Scènes

Avignon 2019 – 2 « Femme sauvée par un tableau », « La Demande en mariage » et « L’Ours » (OFF)

Femme sauvée par un tableau de Claude-Inga Barbey et Doris Ittig

On ne connaît plus guère Félix Vallotton (Lausanne 1865, Paris 1925). Peintre suisse, rangé parmi les nabis, il a commis en particulier un certain nombre d’œuvres d’inspiration mythologique, lesquelles – sous forme de reproductions (1), évidemment – servent de support à une fantaisie drôle et émouvante imaginée par ses deux interprètes. Soit donc une animatrice culturelle qui fait visiter un exposition Vallotton. Elle commence à discourir dans le langage un tantinet savant de circonstance lorsqu’elle est interrompue par une dame elle-même à la recherche d’une autre dame, laquelle est  vêtue d’un manteau rouge (lequel manteau apparaîtra à la fin). L’intruse se montre très vite envahissante, commentant à sa façon – celle d’une personne nourrie aux émissions de télévision les plus populaires – les tableaux. L’animatrice n’en peut mais ; elle accepte ses interruptions, rebondissant à l’occasion pour poursuivre ses savantes explications. Tout cela est très drôle (instructif à la fois car on peut y apprendre des choses sur l’art de Vallotton et la mythologie) ; le rire tonitruant du monsieur placé derrière nous en faisait suffisamment foi.

Au fil de cette pièce on découvre le malheur de l’intruse, pourquoi elle cherche la dame au manteau rouge qui n’est autre que la maîtresse de son mari. Après… Il serait malvenu de raconter une fin qui nous fait passer du rire aux larmes tant les deux auteures/comédiennes s’entendent à changer de registre.

Un petit bijou de théâtre (45 min.), venu de Suisse, à ne pas rater.

(1) Sont donc ici représentés Andromède, Persée tuant le dragon, Orphée dépecé par les ménades plus le tableau d’une femme assise au livre.

La Demande en mariage et L’Ours de Tchekhov

Sophie Parel n’a pas froid aux yeux.
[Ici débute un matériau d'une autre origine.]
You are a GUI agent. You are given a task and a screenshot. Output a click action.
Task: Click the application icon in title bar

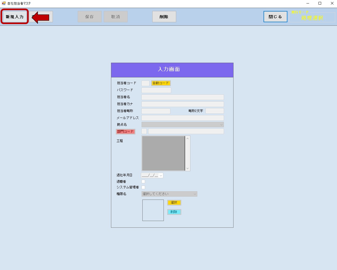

Il suffit de la voir sur scène pour s’en convaincre. Elle présente en Avignon deux farces paysannes de Tchekhov dont la première, la Demande en mariage est souvent jouée mais que l’on revoit toujours avec le même plaisir. La demande, on le sait, a bien failli échouer et l’on n’augure rien de bon de la suite du mariage. Lomov et Natalia sont pourtant amoureux. Hélas, ils sont aussi vindicatifs et têtus l’un que l’autre. Et le papa de Natalia, Tchouboukov, est toujours prêt à mettre de l’huile sur le feu. Après qu’ils se soient âprement disputés quant à la propriété d’un bout de terre, les mérites respectifs de leurs chiens de chasse les remettent sur le sentier de la guerre. Tout cela est évidemment très drôle, nous sommes dans la comédie pure. Idem pour l’Ours, qui est également une demande en mariage mais jugée, celle-là, intempestive dès le départ. Smirnov, un créancier se présente chez une veuve pour recouvrer une créance et tombe raide amoureux. Il s’obstine à faire sa demande malgré les dénégations répétées d’Elena. Elle qui était noyée dans son chagrin au point de ne vouloir bouger ni pied ni patte, la voilà tout d’un coup qui se réveille pour chasser ce prétendant indésirable avec la dernière énergie, sauf que…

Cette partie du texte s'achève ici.